Thank you for your responses. In answer to some of your questions, I dont have a pastor, so that is not going to work. I cant just go to any pastor and start rambling either. I dont know if any of you know where Mio, MI is ? But, it is a small town where everybody knows everybody and their business. I am moving in with my parents by Dec first, I already know that is going to cause a problem because my dad is already jumping down my throat about the food issue. It seems as I feel the more he harps on me, the more I just want to NOT eat! You guys are right though, I know that this will kill me. My daughter is ADHD, oppositional defiant disorder, and bipolar. Her and I have been super close ever since I divorced the children's father in 1998. I am very close with my son too, but my daughter does not even get along with anyone else other than my parents. She has been in therapy since she was 5 and she just turned 13. Therapy is not a stranger to this family. She has had 3 suicidal episodes and hospitalized for the last one in November of 2004. I know what she would do if they took her and put her in foster care. I had to pull her out of school last month because kids in school were teasting her so bad about this that is was depressing her even more, and her self esteem was dying, so now she is home schooled and she is doing very well and getting good grades, which is also something that she has never done. I can****ch them take my kids!! Maybe I am trying to self distruct so that I dont have to, I dont know. She already has said that she will kill herself if she has to leave me, and get this.....I am not allowed to talk to her about it according to the court. If she needs to talk about it, the court said she has to talk to her therapist. Isnt that about a crock. I am not letting her talk about it to me though, when she makes comments or has questions, I tell her she has to bring it up in therapy. They said that the kids wouldnt go to family either, they would go to foster care.
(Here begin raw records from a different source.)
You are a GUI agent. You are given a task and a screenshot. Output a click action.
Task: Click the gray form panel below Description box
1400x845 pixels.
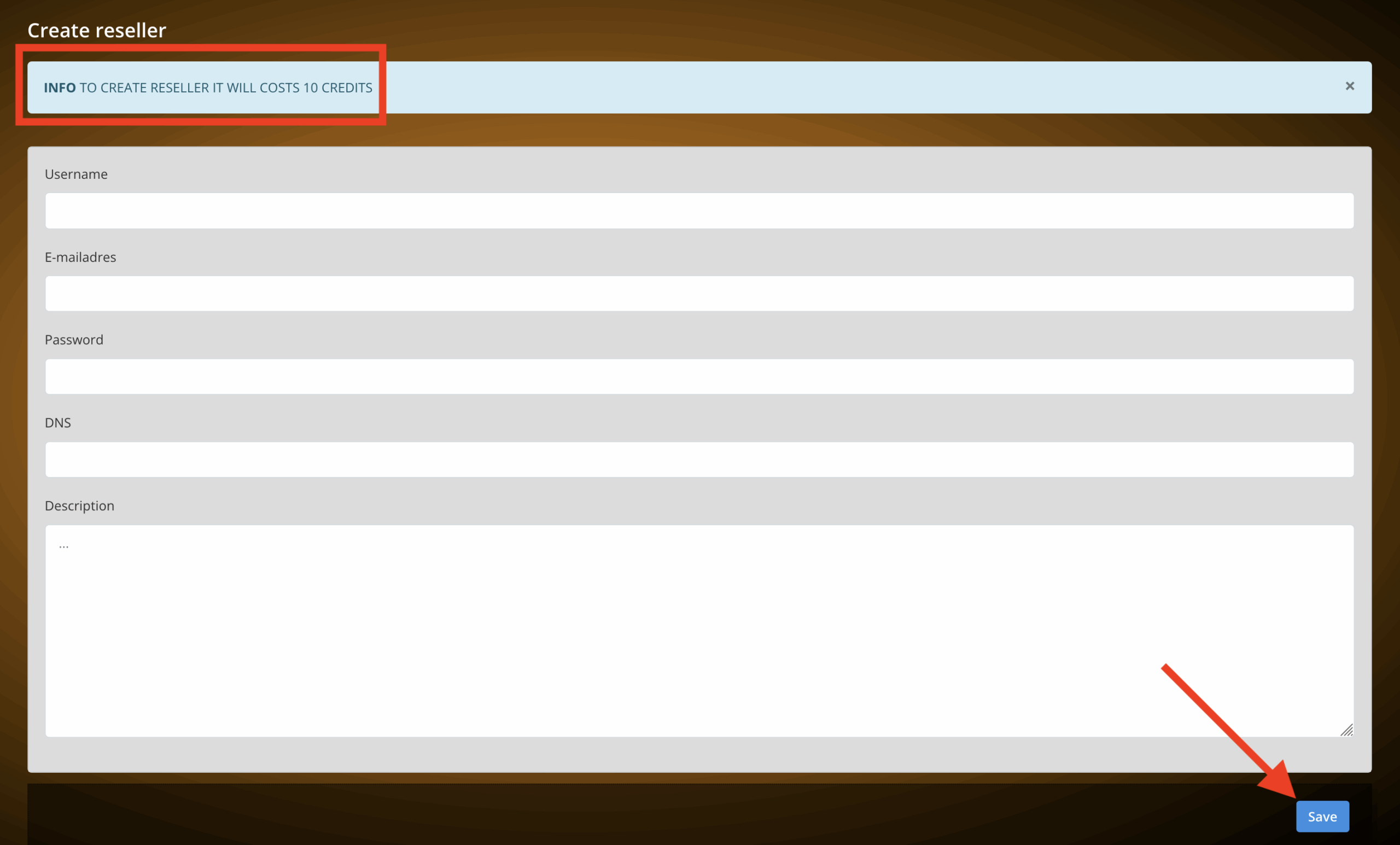point(699,755)
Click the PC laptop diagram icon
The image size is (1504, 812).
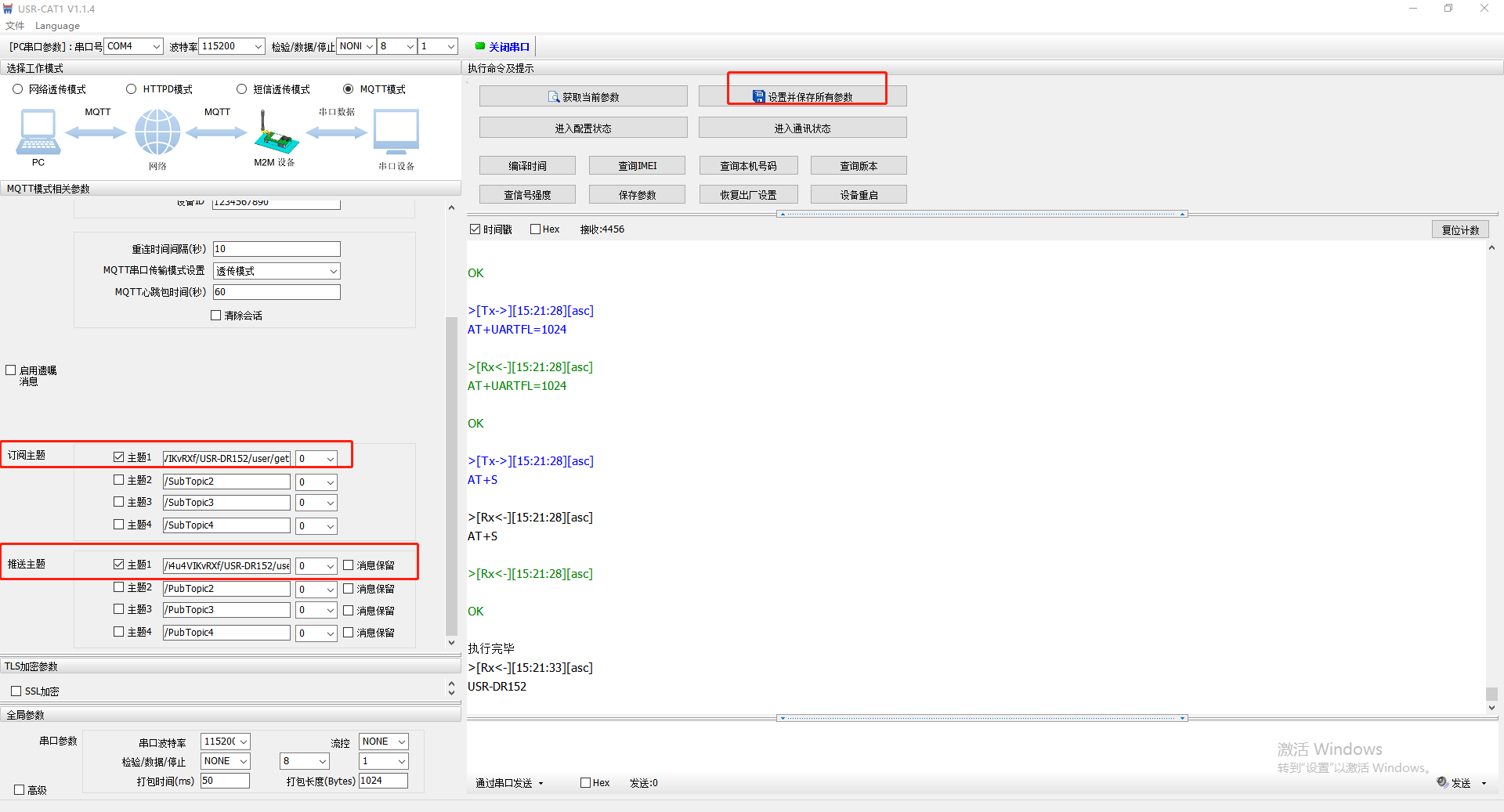38,132
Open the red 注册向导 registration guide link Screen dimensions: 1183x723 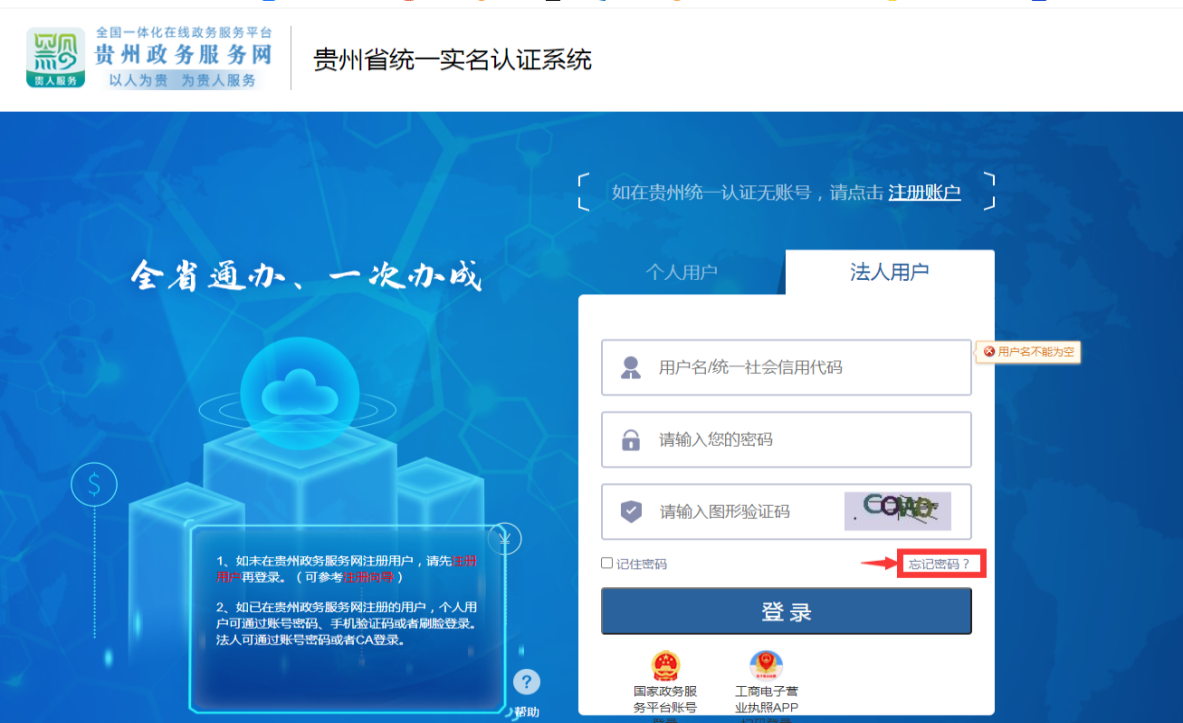[x=372, y=577]
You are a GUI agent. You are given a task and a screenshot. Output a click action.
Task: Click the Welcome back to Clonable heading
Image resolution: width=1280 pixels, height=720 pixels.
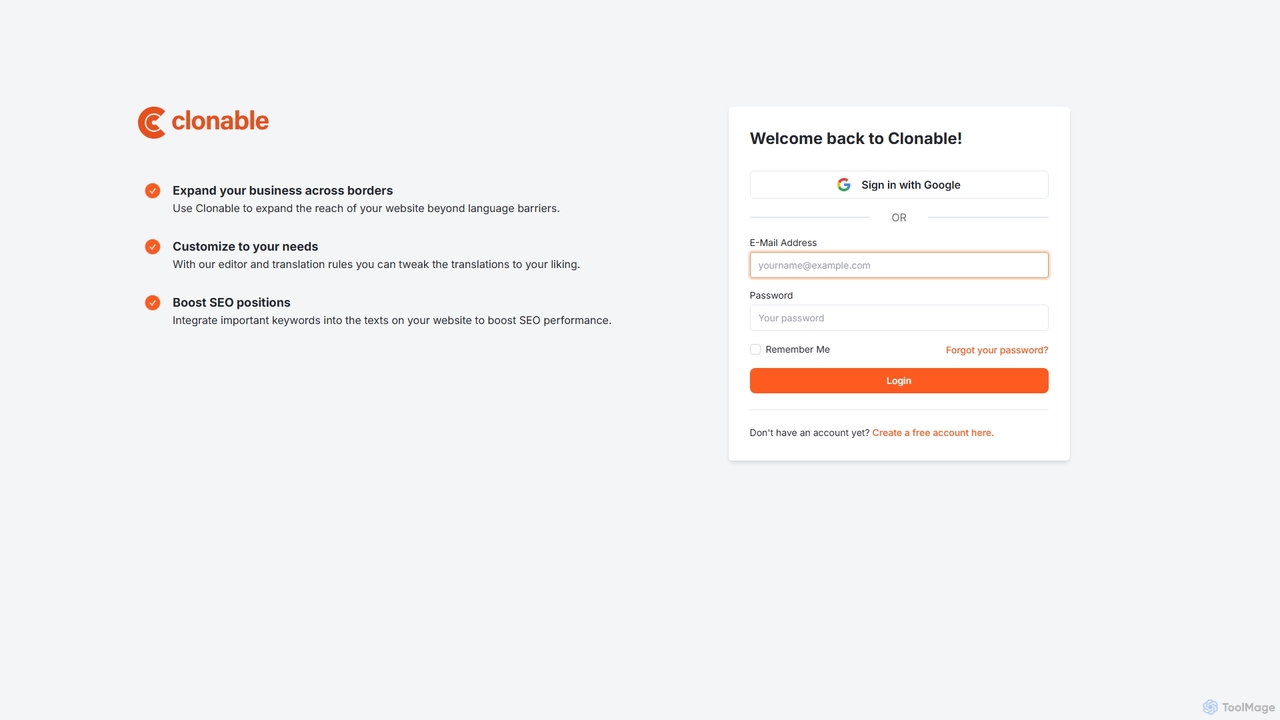856,139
Hi Brat 7371, It is hard to respond to your post as you do not have a profile.
What I can surmise is six (6) months after WLS you are in a siize 6. What was your BMI at surgery? What is your question? I understand that you are having a lot of issues in your life right now, but how can we help you? Are you having issues with losing too much too soon? Is your dizziness happening often? Please post with any concerns that you have and please give us some history about your profile about why and how you pursued WLS. We want to help you in anyway that we can.